2. Look for the simple story
Every passage has a core meaning of the passage. Don’t forgot the twist in the story.
3. Link to what you already know
4. Unpack the beginning
The steps to unpacking a complex sentence are as follow:
1. Grab a concrete noun (zelfstandig naamwoord) first
2. Turn actions back into verbs
3. Put only ONE simple thought in a sentence: one subject, one verb
4. Link each subsequent sentence to the previous one, using this or these
5. Simplify or ‘quote off’ details.
5. Link to what you have just read
You must continue to ask yourself about the meaning and purpose of what you are
reading. The possible relationships of a sentence to the previous one:
Is the new sentence expected or surprising?
Does it support or oppose earlier material?
Does it answer or ask a question?
6. Pay attention to signals
To help link new material to previous text that you have read, you should be aware of
various language signals. First of all, paragraph breaks are important. The indicate
something new. Second, signal words indicate relationships to previous text.
7. Pick up the pace
As you read the passage, go faster after the first paragraph.

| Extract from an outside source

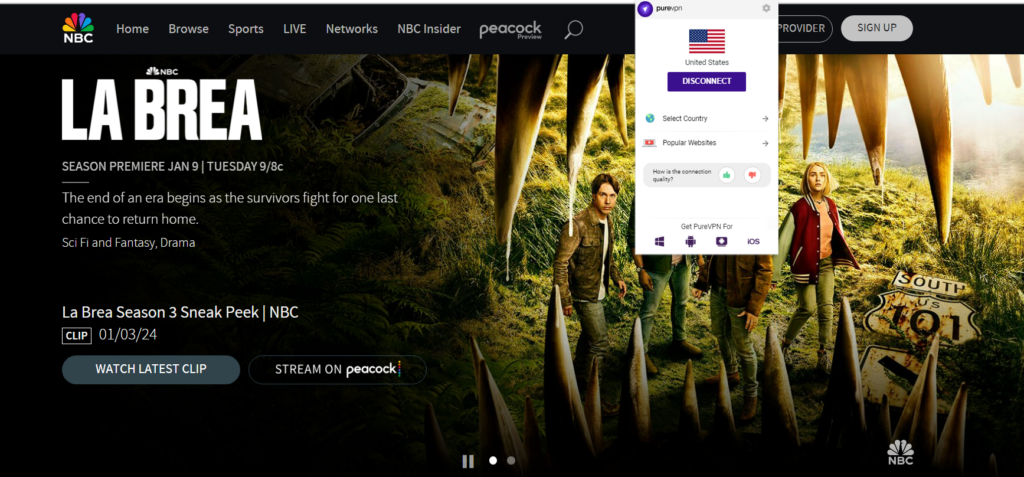This screenshot has width=1024, height=477.
Task: Go to the Sports section
Action: pos(246,29)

Only pay close attention
to the following elements later on in the passage:
Beginnings of paragraphs
The first or second sentence often functions as a topic sentence, indicating
the content and/or purpose of the paragraph.
Big surprises
Or change in direction
Big results
Answers or payoffs.
Everything else is just detail.
2 Components of passages
Any reading comprehension passage has four possible components:
1. The point
2. Background
3. Support
4. Implications
1. The point
The point is the most important message of the passage. The point explains why the
passage is interesting at least in the author’s opinion. The point is the crux of the simple
story. It can be any kind of important message, but across sample passages, you can
observe a few common varieties that sometimes overlap:
Resolution: resolves an issue or a problem
Answer: answers a question
New idea: describes a surprising new idea, theory.